Приведя в воспоминаниях ее текст, Полонская лукаво заметила: «Не знаю, кто был тот вождь, который „промахнулся“ и был ли он вождем, но эпиграмма била в цель без промаха!»[992] (Назвать Троцкого в 1960-х вождем и надеяться на издание своей книги — было нелепо, а процитировать эпиграмму очень хотелось…)

Конечно, посредственное качество стихов Безыменского объяснялось не только размером таланта и избытком темперамента, но отчасти, может быть, и тем еще, что после «низложения» Троцкого в 1925-м, когда Безыменский присягнул другому вождю, ему пришлось до конца дней неустанно «отмываться» от высокой оценки своих первых стихов «злейшим врагом советской власти». Конечно, в декабре 1935 г. страна еще не ведала, что бывший организатор Октябрьской революции и создатель Красной Армии — шпион, давно работающий на гестапо, но что он контрреволюционер и злейший враг СССР — знали уже даже дети; клеймо «троцкист» стало несмываемым и смертельным. Каждый мог напомнить Безыменскому о том, кто именно поощрял его в начале литературного пути, и он добивался того, чтобы каждому имел право ответить: мало кто сравнится с ним в части преданности режиму. Начальство чувствовало: Безыменский так старается, что, пожалуй, ему можно давать ответственные поручения — он непременно расстарается… Так Безыменский стал руководителем группы. Конечно, «темное», в смысле сочувственного отношения Троцкого, прошлое имел не только Безыменский. Сельвинский тоже был отмечен симпатиями бывшего вождя, и товарищ Сталин, увидев Сельвинского, однажды опасно пошутил (а может, и не пошутил, но все равно опасно), что к нему надо относиться особенно заботливо, ведь его любил Троцкий. Звания «Октябревич», однако, Сельвинский удостоен не был…

Вернемся теперь в 1935 г., когда группа четырех советских поэтов оказалась в Варшаве.

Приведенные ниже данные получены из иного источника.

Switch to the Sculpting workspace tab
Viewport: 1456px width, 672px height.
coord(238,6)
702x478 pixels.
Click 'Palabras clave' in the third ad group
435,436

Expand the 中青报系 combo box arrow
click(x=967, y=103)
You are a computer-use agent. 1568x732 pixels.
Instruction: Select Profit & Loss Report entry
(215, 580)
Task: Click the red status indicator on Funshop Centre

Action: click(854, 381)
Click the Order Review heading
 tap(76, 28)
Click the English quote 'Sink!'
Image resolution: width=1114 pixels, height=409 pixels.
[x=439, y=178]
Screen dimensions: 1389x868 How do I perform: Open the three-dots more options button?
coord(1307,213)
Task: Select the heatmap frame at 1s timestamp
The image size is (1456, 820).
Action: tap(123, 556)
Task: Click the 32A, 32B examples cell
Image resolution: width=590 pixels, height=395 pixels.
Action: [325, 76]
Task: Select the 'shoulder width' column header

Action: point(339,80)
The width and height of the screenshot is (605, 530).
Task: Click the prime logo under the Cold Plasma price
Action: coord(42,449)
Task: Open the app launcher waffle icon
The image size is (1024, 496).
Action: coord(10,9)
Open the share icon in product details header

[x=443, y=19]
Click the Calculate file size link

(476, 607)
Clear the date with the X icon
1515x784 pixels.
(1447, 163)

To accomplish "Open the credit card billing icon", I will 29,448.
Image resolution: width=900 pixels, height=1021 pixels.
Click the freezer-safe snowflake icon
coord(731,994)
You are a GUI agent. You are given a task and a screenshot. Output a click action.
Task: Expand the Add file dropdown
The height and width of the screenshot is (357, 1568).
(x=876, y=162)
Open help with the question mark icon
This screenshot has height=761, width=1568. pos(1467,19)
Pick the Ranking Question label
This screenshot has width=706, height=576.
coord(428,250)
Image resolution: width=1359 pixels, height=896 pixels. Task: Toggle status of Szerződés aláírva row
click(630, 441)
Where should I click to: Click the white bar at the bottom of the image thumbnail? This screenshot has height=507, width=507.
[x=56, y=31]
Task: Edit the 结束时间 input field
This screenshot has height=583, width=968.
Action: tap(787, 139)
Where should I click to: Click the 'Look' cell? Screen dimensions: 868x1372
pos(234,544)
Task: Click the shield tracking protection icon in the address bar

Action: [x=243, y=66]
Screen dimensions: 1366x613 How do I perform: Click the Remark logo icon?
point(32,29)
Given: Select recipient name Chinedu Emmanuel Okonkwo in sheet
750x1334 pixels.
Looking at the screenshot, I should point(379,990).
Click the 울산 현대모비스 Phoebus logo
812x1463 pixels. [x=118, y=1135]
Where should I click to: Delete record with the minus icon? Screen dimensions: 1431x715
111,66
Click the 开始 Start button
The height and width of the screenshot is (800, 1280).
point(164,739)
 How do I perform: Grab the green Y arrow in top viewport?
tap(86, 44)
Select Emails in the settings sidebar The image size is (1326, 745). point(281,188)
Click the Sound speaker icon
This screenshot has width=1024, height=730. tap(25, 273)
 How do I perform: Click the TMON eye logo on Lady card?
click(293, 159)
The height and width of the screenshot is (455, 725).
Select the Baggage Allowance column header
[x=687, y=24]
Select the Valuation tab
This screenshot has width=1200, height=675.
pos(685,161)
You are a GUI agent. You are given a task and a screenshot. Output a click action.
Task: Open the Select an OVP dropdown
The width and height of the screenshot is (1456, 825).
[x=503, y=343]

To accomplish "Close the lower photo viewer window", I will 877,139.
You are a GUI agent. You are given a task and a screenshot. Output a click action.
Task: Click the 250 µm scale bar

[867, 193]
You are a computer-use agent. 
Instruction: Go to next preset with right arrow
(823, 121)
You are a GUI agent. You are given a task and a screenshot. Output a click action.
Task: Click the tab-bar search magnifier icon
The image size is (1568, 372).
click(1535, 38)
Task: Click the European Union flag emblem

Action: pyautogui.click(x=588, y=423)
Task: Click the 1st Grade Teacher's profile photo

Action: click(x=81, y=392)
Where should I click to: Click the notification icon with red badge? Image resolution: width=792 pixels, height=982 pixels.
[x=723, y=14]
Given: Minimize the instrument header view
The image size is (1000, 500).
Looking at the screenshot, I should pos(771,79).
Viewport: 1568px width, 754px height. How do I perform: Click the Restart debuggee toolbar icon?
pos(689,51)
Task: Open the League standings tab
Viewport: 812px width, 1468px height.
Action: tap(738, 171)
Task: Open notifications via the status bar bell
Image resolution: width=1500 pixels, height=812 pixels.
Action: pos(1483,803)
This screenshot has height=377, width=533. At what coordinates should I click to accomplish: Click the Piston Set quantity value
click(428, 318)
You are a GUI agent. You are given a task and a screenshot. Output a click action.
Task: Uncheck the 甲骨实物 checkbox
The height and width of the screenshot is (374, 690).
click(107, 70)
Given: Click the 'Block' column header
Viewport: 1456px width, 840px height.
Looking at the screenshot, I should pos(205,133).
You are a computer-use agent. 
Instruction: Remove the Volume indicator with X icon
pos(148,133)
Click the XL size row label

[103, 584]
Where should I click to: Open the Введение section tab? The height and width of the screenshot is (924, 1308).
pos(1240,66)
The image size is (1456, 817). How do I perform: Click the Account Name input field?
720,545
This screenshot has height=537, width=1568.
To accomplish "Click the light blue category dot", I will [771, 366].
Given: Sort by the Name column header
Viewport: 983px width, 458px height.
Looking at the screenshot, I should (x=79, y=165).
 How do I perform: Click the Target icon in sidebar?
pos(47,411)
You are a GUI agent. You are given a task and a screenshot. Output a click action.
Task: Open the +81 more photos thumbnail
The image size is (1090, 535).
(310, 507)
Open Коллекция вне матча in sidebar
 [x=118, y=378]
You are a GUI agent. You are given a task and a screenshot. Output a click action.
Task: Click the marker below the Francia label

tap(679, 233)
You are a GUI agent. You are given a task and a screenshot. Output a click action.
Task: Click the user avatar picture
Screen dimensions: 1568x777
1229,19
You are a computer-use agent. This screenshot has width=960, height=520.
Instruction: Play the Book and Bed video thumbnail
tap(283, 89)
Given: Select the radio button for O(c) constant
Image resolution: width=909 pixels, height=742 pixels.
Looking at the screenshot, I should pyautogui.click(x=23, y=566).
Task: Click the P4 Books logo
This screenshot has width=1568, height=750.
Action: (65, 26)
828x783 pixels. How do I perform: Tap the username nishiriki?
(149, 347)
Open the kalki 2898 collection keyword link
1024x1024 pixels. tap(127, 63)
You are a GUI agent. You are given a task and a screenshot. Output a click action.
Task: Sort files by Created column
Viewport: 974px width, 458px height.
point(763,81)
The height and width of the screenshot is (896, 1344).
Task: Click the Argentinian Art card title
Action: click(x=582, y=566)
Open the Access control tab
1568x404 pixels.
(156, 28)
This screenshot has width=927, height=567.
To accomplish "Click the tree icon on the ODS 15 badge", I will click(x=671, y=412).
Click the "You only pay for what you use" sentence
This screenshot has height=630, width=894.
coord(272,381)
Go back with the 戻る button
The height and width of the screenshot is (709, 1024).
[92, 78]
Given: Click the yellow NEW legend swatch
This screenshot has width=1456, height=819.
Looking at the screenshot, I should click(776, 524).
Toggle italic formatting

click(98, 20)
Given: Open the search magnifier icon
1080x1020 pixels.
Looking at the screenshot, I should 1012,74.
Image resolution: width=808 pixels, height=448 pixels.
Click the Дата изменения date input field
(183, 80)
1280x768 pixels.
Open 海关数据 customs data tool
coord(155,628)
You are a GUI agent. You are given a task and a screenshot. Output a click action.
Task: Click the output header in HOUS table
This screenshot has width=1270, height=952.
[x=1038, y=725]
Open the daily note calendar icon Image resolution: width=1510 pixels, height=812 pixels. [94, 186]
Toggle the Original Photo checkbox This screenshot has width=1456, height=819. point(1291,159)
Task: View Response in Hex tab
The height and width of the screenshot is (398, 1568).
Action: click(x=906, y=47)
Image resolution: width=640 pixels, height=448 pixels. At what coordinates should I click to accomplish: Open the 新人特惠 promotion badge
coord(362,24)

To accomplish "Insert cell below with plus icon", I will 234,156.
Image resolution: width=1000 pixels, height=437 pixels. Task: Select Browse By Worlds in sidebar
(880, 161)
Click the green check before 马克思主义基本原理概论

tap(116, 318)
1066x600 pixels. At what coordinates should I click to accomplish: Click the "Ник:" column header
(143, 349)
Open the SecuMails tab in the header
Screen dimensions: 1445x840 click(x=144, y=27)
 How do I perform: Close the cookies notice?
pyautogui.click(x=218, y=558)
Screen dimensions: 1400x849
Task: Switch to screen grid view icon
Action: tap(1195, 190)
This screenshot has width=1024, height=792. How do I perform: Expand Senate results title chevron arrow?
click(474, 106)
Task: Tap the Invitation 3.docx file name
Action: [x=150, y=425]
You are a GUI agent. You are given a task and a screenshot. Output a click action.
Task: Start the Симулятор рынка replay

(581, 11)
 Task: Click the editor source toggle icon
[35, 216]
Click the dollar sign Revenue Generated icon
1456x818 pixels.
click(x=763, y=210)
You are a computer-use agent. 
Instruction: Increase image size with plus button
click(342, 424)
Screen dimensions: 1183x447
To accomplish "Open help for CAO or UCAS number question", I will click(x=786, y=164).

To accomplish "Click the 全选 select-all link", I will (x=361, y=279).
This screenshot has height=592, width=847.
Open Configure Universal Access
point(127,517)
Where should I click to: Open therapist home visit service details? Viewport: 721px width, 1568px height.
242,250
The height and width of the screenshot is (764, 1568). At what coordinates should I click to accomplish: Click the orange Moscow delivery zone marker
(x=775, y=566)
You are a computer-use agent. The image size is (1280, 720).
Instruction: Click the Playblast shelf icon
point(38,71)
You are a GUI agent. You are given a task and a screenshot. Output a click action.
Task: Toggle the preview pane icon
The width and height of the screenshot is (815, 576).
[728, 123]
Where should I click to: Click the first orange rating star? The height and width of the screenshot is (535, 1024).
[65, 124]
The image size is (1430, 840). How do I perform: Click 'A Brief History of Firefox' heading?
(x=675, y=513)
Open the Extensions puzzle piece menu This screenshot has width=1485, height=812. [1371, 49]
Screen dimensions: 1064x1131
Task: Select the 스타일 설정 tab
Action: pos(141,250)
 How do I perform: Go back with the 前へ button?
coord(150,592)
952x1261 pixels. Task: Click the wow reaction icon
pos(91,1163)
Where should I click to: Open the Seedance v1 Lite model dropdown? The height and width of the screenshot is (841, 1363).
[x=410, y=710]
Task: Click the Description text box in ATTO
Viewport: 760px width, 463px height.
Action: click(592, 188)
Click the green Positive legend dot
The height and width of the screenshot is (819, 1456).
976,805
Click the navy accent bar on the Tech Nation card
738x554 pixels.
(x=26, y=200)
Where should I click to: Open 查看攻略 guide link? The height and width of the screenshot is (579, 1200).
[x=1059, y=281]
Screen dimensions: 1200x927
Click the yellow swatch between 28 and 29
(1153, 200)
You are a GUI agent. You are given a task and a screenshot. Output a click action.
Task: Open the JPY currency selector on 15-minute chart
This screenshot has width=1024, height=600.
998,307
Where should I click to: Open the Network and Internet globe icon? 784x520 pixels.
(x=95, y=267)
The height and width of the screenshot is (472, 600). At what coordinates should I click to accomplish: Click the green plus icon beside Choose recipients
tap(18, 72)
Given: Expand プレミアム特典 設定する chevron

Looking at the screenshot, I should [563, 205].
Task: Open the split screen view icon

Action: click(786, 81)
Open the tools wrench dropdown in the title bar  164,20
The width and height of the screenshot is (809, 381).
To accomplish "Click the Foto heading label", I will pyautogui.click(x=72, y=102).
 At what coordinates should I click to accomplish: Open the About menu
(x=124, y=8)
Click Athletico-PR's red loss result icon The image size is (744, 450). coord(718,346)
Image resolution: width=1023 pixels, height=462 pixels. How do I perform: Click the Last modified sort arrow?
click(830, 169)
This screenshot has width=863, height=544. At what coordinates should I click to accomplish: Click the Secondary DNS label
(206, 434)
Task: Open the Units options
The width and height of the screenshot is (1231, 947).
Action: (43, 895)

Свои письменные отчеты о поездке в Европу Безыменский направлял в Москву, адресуя их сразу трем лицам: партийному функционеру А. С. Щербакову, поставленному руководить Союзом писателей и вскоре ставшему секретарем ЦК, А. И. Ангарову, ведавшему литературой в Агитпропе ЦК и впоследствии расстрелянному, и А. А. Суркову, комсомольскому поэту, не отмеченному вниманием Троцкого и занимавшему сильные позиции в аппарате Союза советских писателей, впоследствии его возглавившему.

Спутники Безыменского, видимо, догадывались, что с ним надо держать ухо востро, но были они еще молоды и, пожалуй, недостаточно запуганы, так что Безыменскому было что писать…

Первое донесение Безыменский отправил с оказией (его повез, возвращаясь в Москву, глава советских профсоюзов Н. М. Шверник).

2. Донесение Безыменского из Вены

(1 декабря 1935 г.)

Дорогие мои!

Если вы справедливо считаете нашу поездку соединением учебы с удовольствием, то для меня лично и то и другое переплетается с утомительным и трудным делом психологического руководства тройки весьма трудных человеческих экземпляров. Поэтому довольно часто удовольствие от поездки затемняется разными крупными и мелкими неприятностями. Правда, они на 99 % исходят от одного лишь из поэтов, но они существуют и об этом надо вам знать.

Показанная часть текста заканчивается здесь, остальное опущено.